# Selected text

The Defeat of the Damned

The Destruction of the Dirlewanger Brigade at the Battle of Ipolysag, December 1944




Language:English
Format:Hardback
Dimensions:6" x 9"
Pages:304
Photos:B&W and color illustrations
Publisher:Casemate
ISBN:9781636242118
Item No. CP-2118



An operational history of the notorious Dirlewanger Brigade, culminating in its destruction in Budapest at the hands of the Red Army.

One of the most notorious yet least understood body of troops that fought for the Third Reich during World War II was the infamous Sondereinheit Dirlewanger, or the “Dirlewanger Special Unit.” Formed initially as a company-sized formation in June 1940 from convicted poachers, it served under the command of SS-Obersturmführer Oskar Dirlewanger, one of the most infamous criminals in military history. First used to guard the Jewish ghetto in Lublin and support security operations carried out in occupied Poland by SS and Police forces, the unit was soon transferred to Belarus to combat the increasingly active Soviet partisan movement. After assisting in putting down the Warsaw Uprising during August–September 1944, by November of that year it had been enlarged and retitled as the 2. SS-Sturmbrigade Dirlewanger. One month later, it fought one of its most controversial actions near the town of Ipolysag, Hungary, now known by its Slovak name of Šahy, between 13 and 18 December 1944. As a result of its overly hasty and haphazard deployment, lack of heavy armament, and a confusing chain of command, it was virtually destroyed by two Soviet mechanized corps.

# Stated exercise 1
In the book description above, rewrite the paragraph beginning "One of the most notorious yet least understood" as a short bulleted list that keeps its main facts.
# Stated exercise 2
Continue the book description about the Dirlewanger Brigade from where it stops, adding one more paragraph.

# Extracted data
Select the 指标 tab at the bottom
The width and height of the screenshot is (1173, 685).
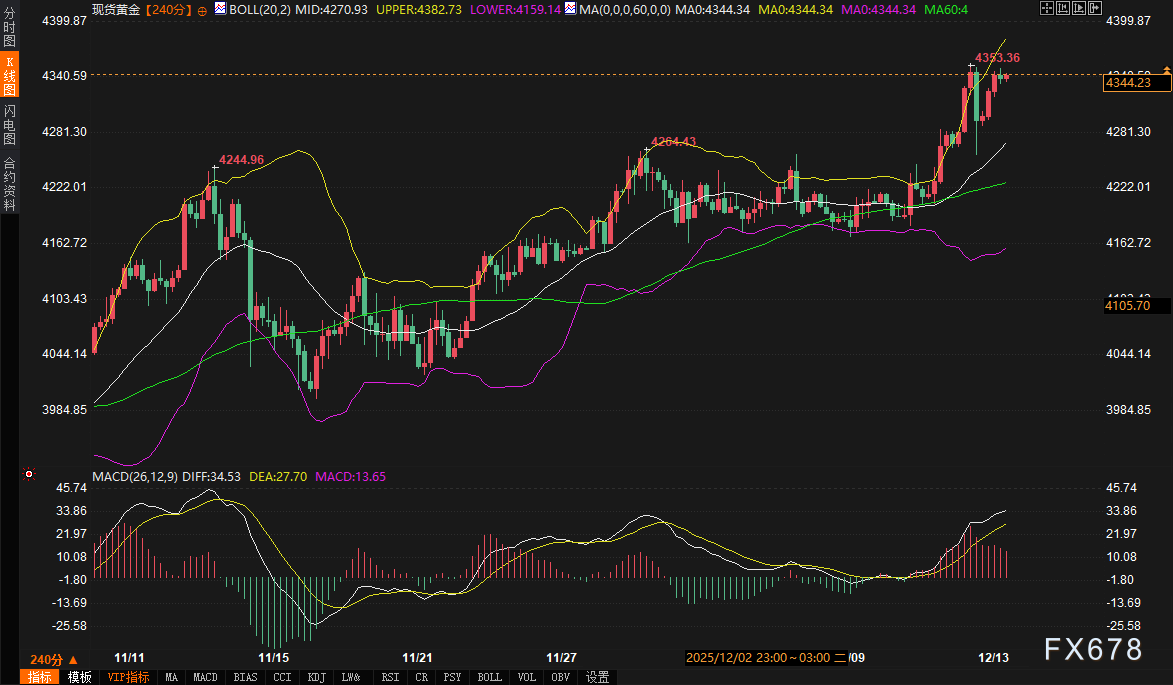(40, 677)
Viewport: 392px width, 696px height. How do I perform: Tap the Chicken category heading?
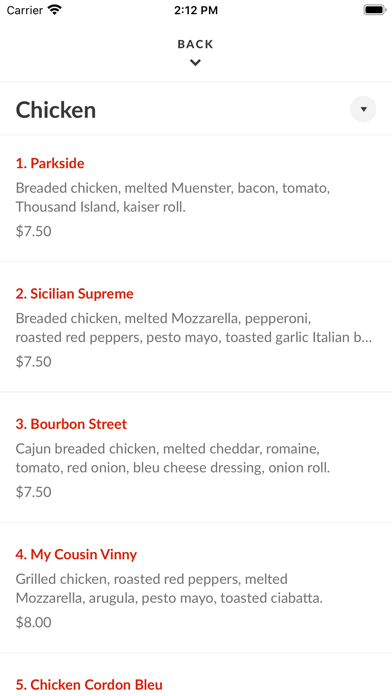click(56, 110)

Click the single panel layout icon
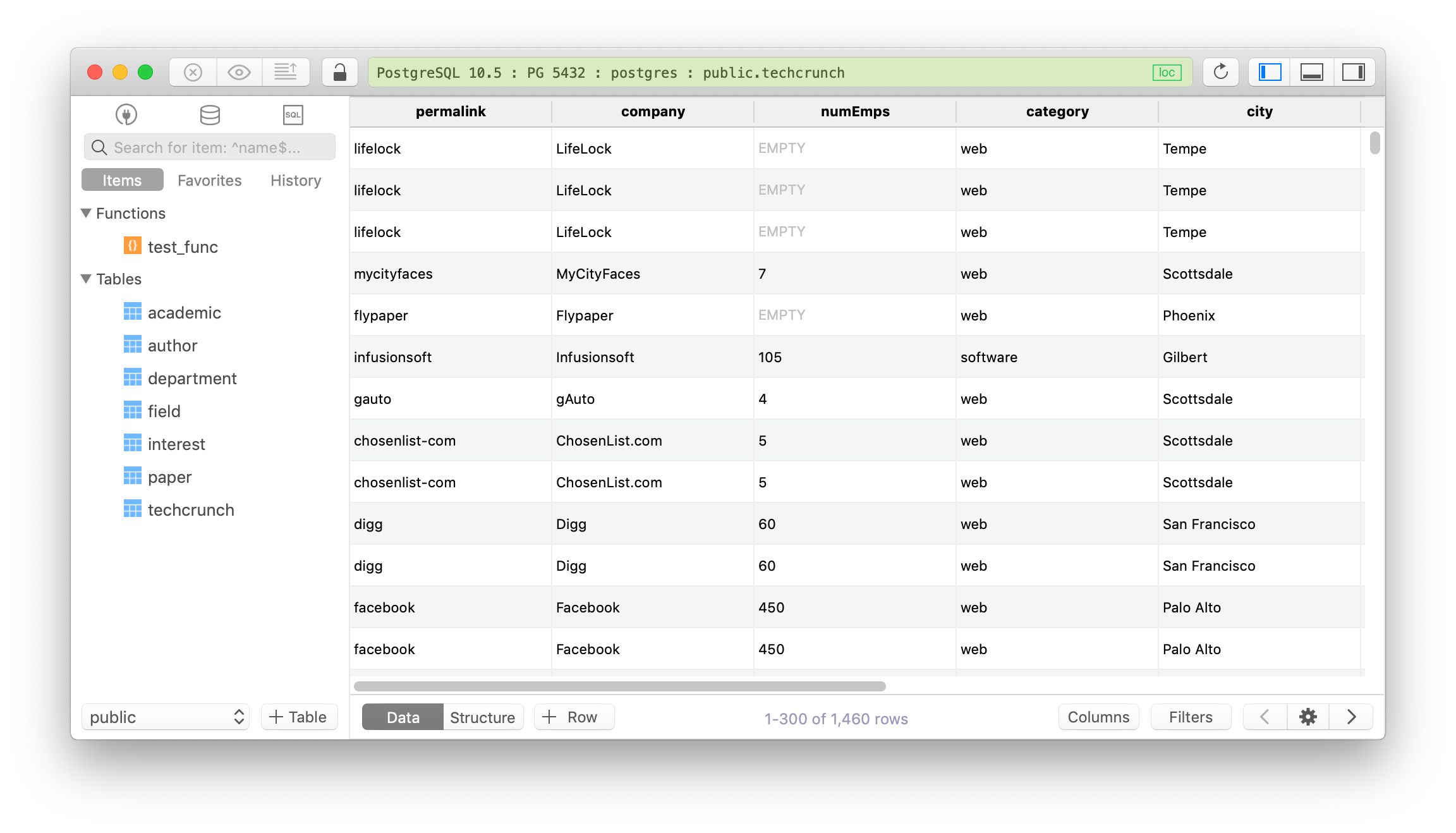coord(1270,72)
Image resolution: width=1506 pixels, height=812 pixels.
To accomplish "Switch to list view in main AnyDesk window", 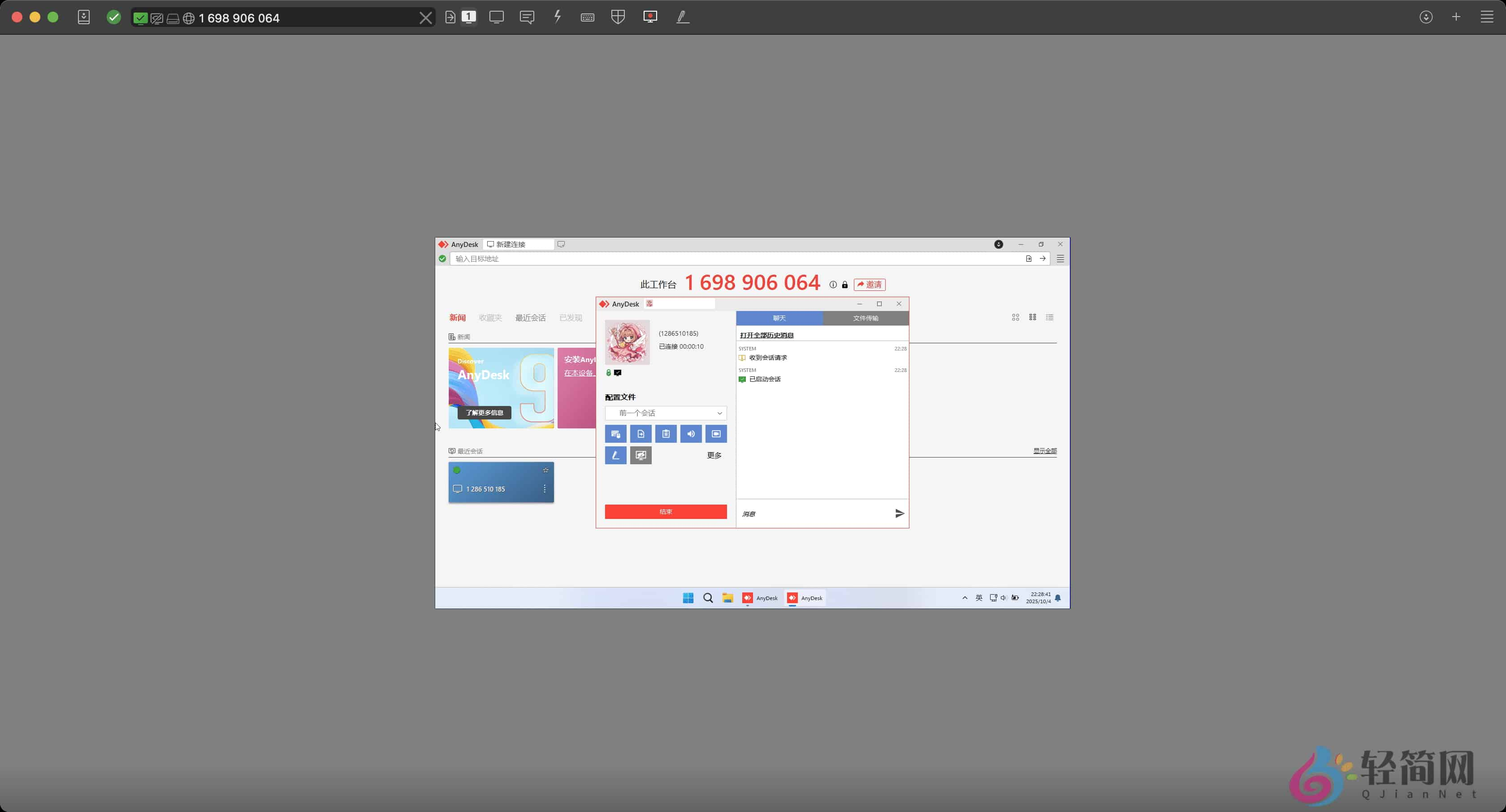I will tap(1050, 317).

# Answer 1
- The Sondereinheit Dirlewanger ("Dirlewanger Special Unit") was one of the most notorious yet least understood bodies of troops that fought for the Third Reich in World War II.
- It was formed in June 1940 as a company-sized unit of convicted poachers under SS-Obersturmführer Oskar Dirlewanger, one of the most infamous criminals in military history.
- It first guarded the Jewish ghetto in Lublin and supported SS and Police security operations in occupied Poland, then moved to Belarus to fight Soviet partisans.
- After helping put down the Warsaw Uprising in August–September 1944, it was enlarged and renamed the 2. SS-Sturmbrigade Dirlewanger by November 1944.
- From 13 to 18 December 1944 it fought near Ipolysag, Hungary (now Šahy), where two Soviet mechanized corps virtually destroyed it. Its hasty and haphazard deployment, lack of heavy weapons, and confusing chain of command contributed to its defeat.

# Answer 2
Consequently, the Wehrmacht leadership blamed Dirlewanger and the performance of his troops for the encirclement of the Hungarian capital of Budapest during late December 1944 that led to the annihilation of its garrison two months later. The brigade’s defeat at Ipolysag also led to its compulsory removal from the front lines by General der Panzertruppe Hermann Balck and its eventual shipment to a rest area where it would be completely rebuilt, so thorough was its destruction. Despite its lackluster performance, the brigade was rebuilt once again and sent to East Prussia in February 1945, but never recovered from the thrashing it received at the hands of the 6th Guards Army in December.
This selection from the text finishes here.